The exercise: Format everything from the line containing "Place cursor at" down to the end of the data as a numbered list, omitting blank lines and leaving out the pictures.

Data on locating words and elements:
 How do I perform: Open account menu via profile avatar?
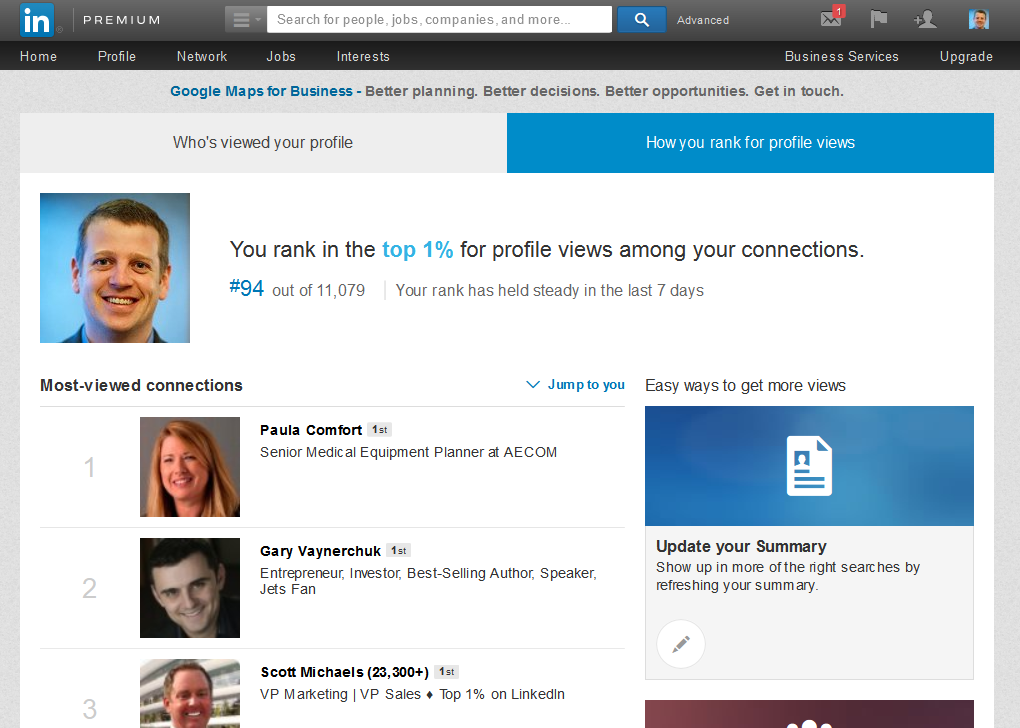tap(978, 19)
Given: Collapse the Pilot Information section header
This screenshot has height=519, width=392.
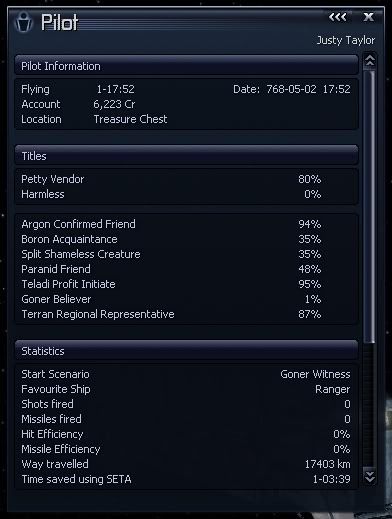Looking at the screenshot, I should [186, 65].
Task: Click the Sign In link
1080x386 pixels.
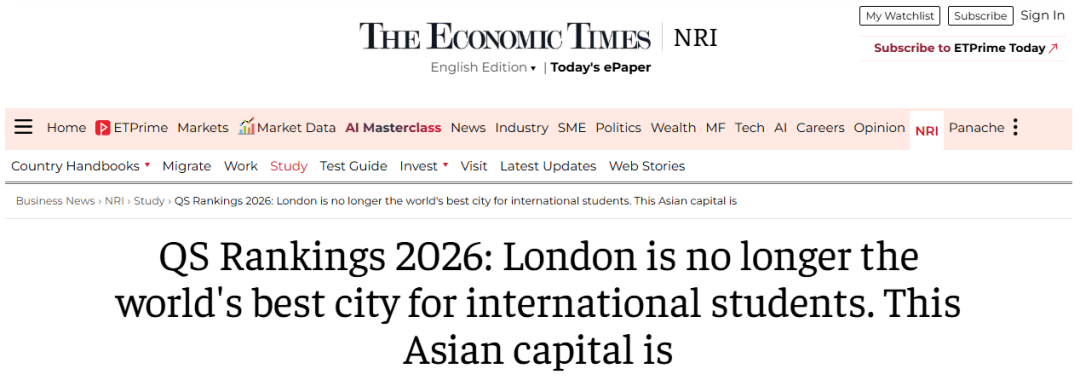Action: [x=1043, y=15]
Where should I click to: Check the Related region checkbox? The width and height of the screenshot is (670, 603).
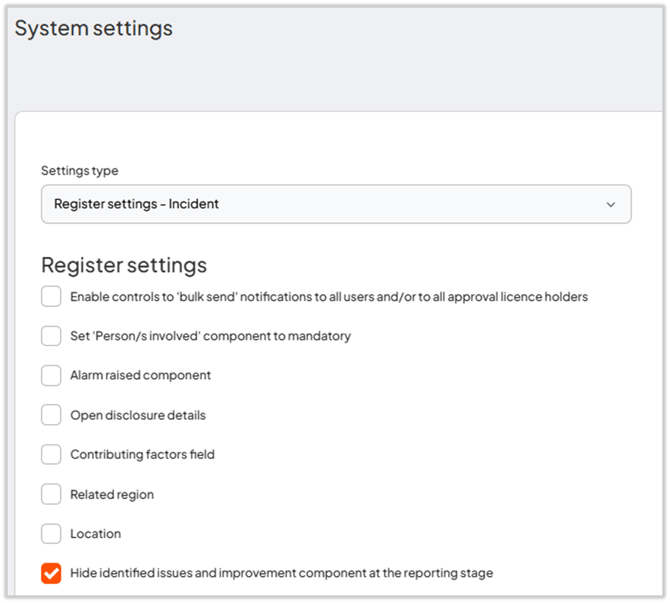[51, 494]
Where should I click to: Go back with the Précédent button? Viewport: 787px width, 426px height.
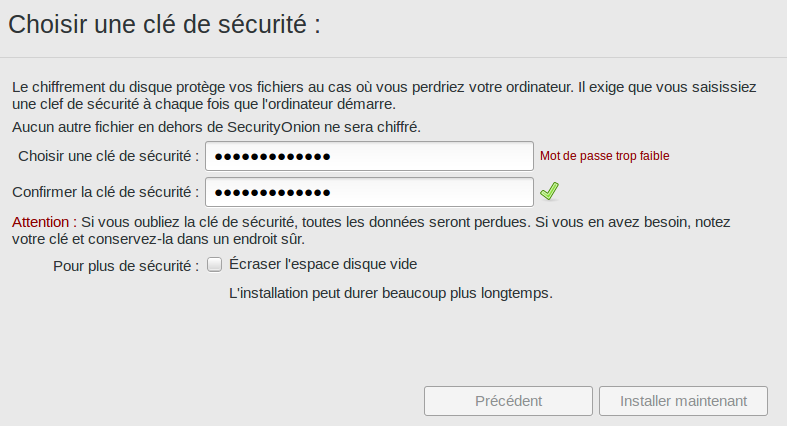(x=509, y=401)
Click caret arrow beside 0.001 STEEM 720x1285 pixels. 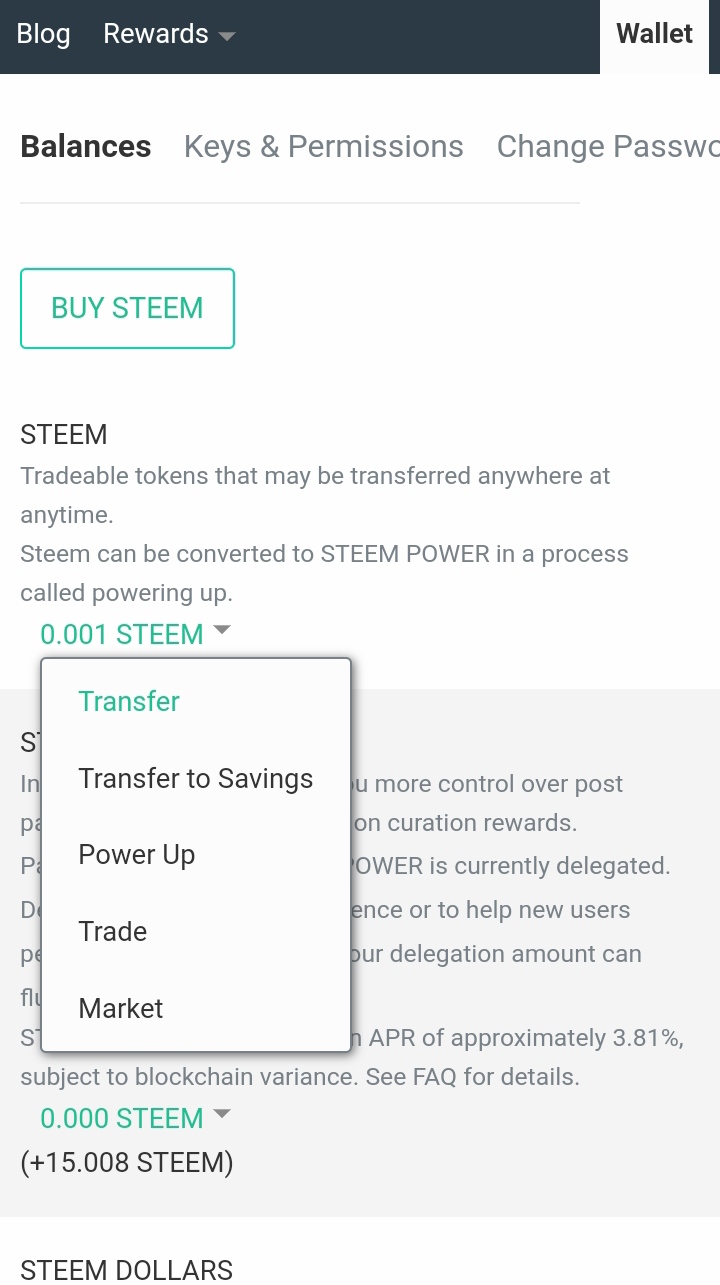[222, 630]
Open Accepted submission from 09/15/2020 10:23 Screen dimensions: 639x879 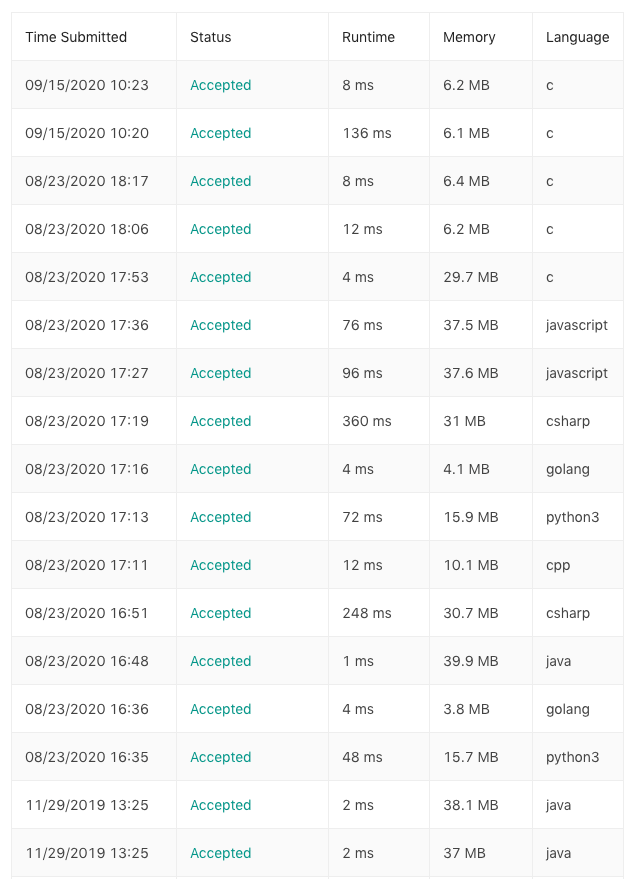(220, 85)
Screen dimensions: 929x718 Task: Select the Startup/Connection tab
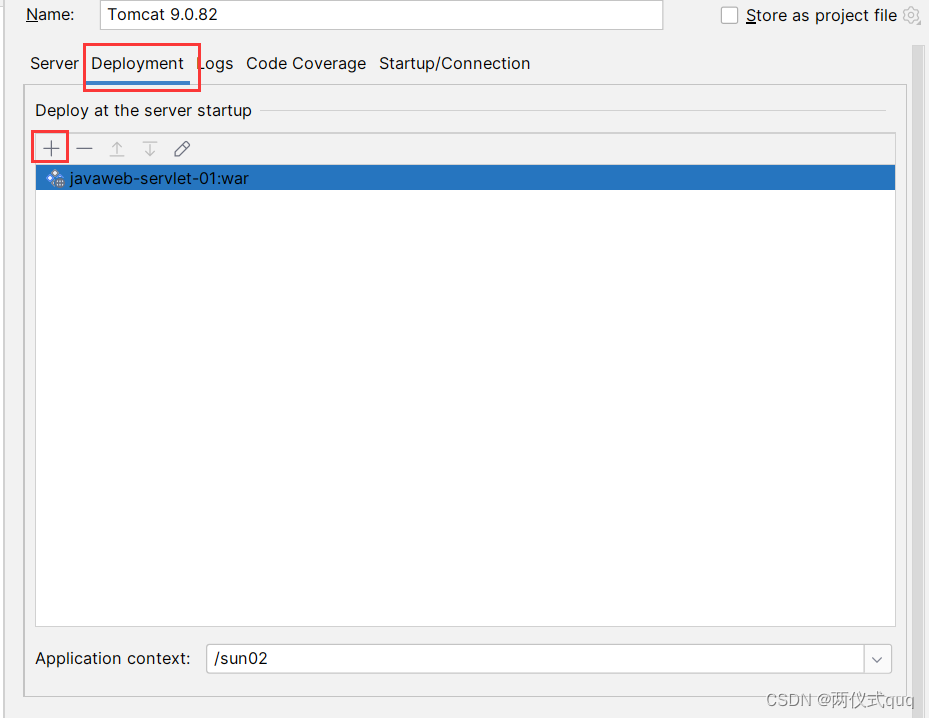coord(454,63)
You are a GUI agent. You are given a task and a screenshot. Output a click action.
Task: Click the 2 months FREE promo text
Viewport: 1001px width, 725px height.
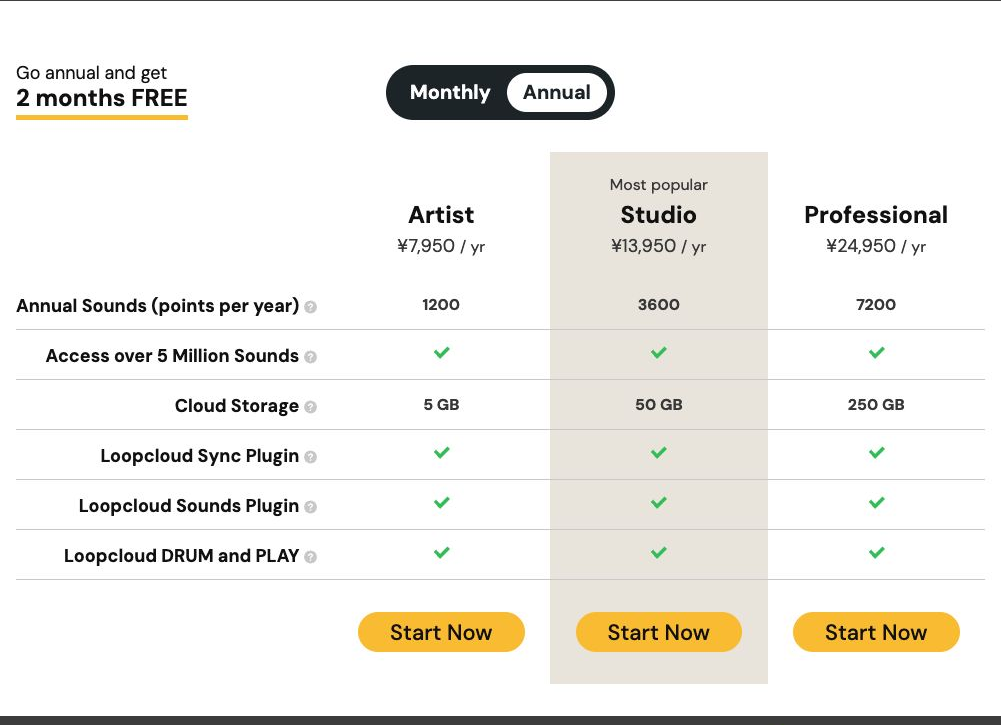coord(102,98)
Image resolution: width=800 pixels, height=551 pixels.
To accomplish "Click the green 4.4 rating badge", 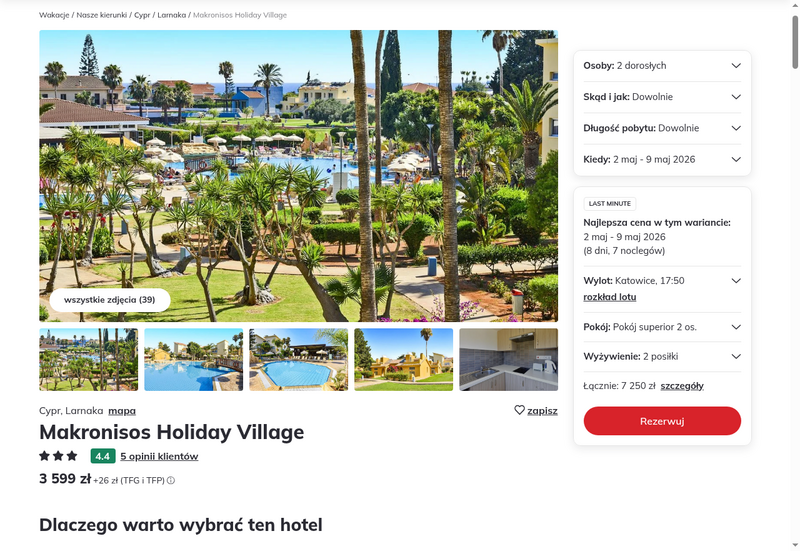I will (103, 456).
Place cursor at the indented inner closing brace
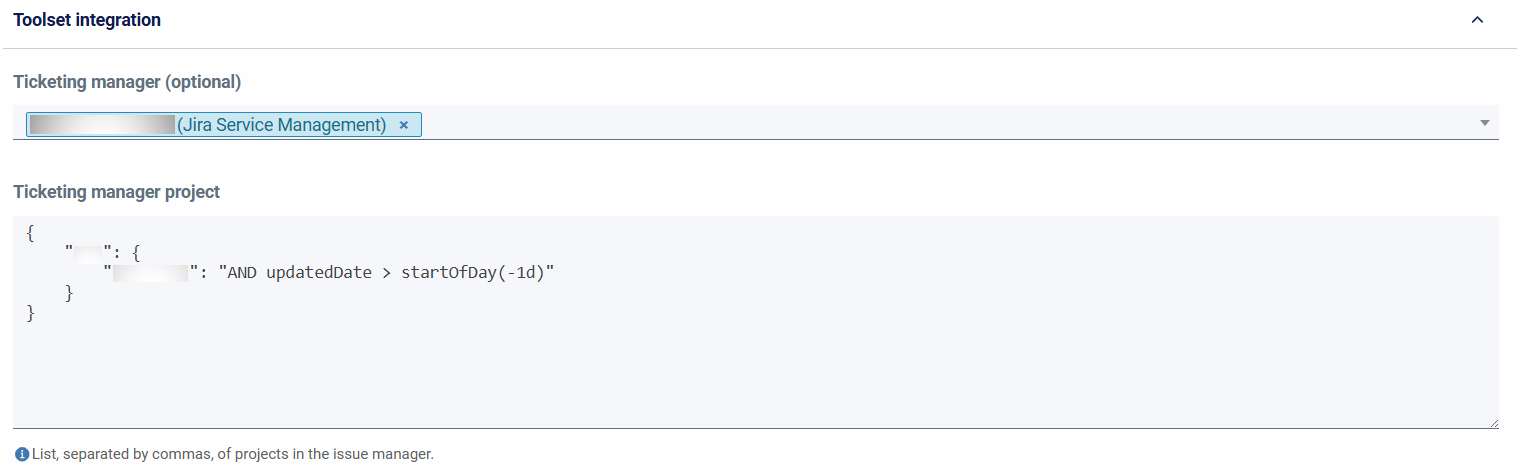1517x474 pixels. 69,293
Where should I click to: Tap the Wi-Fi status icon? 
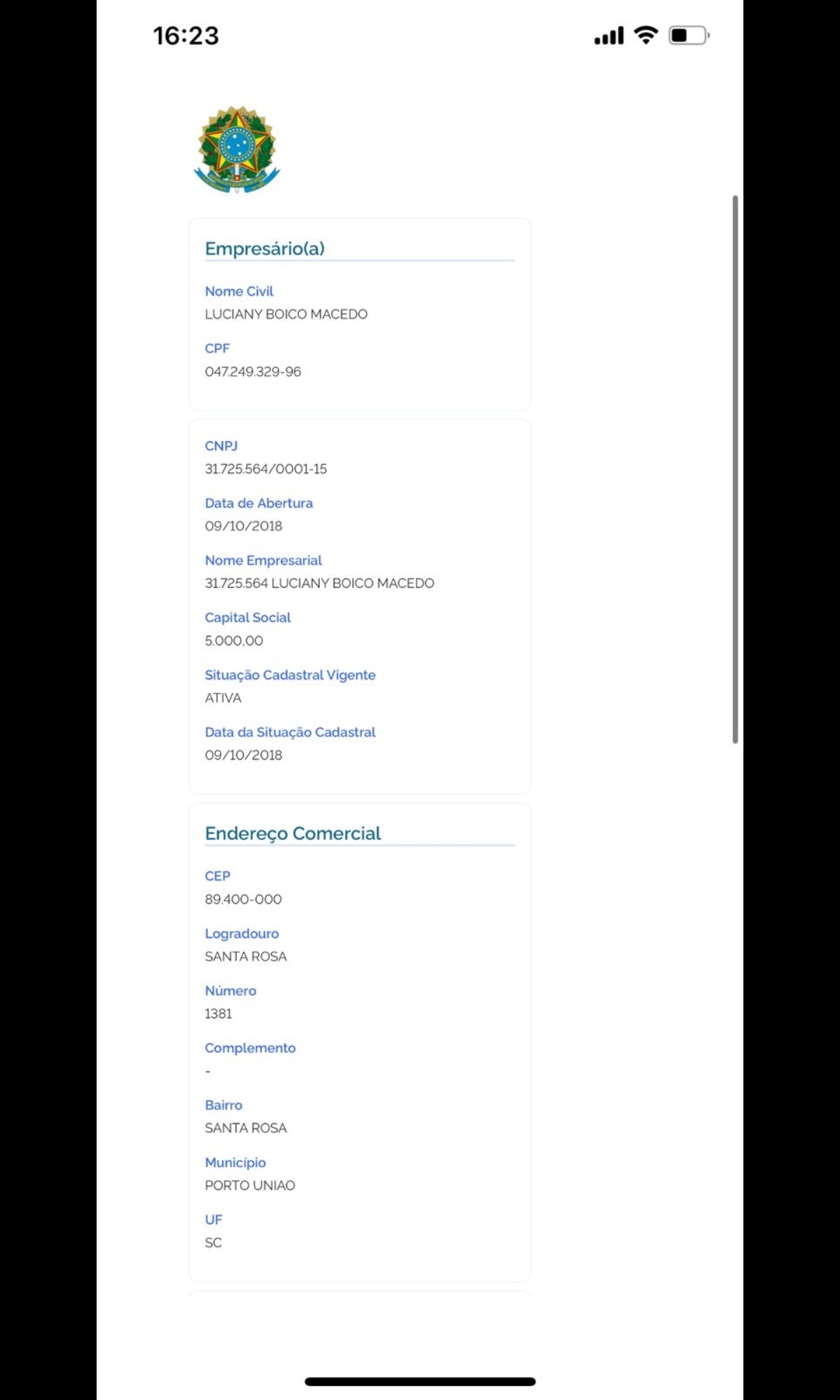(645, 35)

Result below:
1. Place cursor at the indented inner closing brace
2. 1517x474 pixels. 69,293
3. Where should I click to: Tap the Wi-Fi status icon? 
4. (645, 35)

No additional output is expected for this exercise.